In the human genome, most genes are present in two copiesone inherited from the father and one from the mother. Most retinal diseases are recessive - in other words, provided that only one copy of the gene carries a mutation, the person will be a "healthy carrier" (see box "Risk of consanguinity" below). Symptoms only appear if there are defects in both copies of the gene. These defects can be changes at different positions of the gene’s DNA sequence.

Silent mutations are not so silent after all

The proportion of unexplained cases continues to shrink thanks to elaborate genotype analyses such as those developed by Rivolta’s team, among others - particularly since there has been a rethink around what to search for: "For example, in the past, almost no attention was paid to silent mutations," Rivolta explains. These are changes in the DNA code that don’t actually cause any change in the sequence of amino acid building blocks within the protein. Researchers now know that even mutations of this kind can severely disrupt protein production. Something similar is true of mutations that lie outside the actual coding sequence of the genotype.

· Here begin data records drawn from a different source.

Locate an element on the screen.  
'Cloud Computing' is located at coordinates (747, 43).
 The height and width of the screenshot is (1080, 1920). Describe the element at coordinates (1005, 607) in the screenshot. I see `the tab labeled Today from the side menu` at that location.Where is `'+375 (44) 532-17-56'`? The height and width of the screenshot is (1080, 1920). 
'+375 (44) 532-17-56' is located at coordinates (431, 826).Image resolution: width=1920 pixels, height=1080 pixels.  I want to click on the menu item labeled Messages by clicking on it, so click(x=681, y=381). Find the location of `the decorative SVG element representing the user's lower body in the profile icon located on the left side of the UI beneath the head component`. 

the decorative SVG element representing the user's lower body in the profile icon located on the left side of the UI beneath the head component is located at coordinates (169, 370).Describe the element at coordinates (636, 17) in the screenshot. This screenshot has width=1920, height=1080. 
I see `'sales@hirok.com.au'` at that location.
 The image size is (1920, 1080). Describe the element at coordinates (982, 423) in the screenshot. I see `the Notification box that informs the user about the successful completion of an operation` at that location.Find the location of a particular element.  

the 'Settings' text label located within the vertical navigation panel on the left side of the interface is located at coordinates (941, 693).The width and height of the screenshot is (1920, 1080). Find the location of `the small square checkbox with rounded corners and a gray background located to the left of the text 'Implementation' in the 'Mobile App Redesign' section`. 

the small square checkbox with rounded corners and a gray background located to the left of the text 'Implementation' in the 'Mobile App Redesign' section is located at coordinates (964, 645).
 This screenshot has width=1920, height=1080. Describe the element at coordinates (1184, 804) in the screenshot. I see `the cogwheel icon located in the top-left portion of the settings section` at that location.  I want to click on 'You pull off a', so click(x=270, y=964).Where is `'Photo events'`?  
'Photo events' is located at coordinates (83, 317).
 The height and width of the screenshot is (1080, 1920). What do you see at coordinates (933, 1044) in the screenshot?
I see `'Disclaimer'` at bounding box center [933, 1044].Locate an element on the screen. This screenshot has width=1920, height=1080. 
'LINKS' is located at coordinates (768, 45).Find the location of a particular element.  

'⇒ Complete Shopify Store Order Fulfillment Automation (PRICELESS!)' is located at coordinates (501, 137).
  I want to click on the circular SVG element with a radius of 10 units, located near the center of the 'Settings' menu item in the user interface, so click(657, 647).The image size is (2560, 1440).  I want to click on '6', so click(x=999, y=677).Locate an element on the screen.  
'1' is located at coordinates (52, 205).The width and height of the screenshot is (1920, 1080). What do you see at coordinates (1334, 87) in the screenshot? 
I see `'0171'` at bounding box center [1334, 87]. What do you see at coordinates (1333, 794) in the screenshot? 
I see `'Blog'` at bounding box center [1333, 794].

Rivolta is convinced that it will be possible to treat many retinal diseases using gene therapies in the not all too distant future. He says that there is certainly interest on the part of industry and that, if a new gene therapy is developed, there are relevant databases that could be used to recruit patients who stand to benefit from treatment - all thanks to the detective work of geneticists.


In the course of their analyses, the researchers working under Carlo Rivolta also investigated how many people in the population are healthy carriers of mutations that lead to retinal diseases if they affect both alleles. This work indicated that approximately every second person is a healthy carrier. However, because the mutations can occur in over 300 different genes, it’s very rare for two people carrying a mutation in exactly the same gene to have a child together.

One exception are couples who are blood relatives: given that the genetic mutation is passed on through the family tree, two healthy carriers who are distantly related to one another can pass the same mutation on to joint offspring. "Couples who are blood relatives have the highest risk of producing offspring with a rare retinal disease," says Rivolta. He adds that, on average, they are at even greater risk than unrelated parents who both suffer from a rare retinal disease. "In their case, it’s very likely that different genes are affected - and since the offspring only inherits one mutated copy of each gene, the child will most likely become a healthy carrier."

In a multi-part series of articles between International Neglected Disease Day (30 January) and Rare Disease Day (29 February), we highlight research at the University of Basel that aims to improve our understanding of such diseases and drive forward new therapeutic approaches.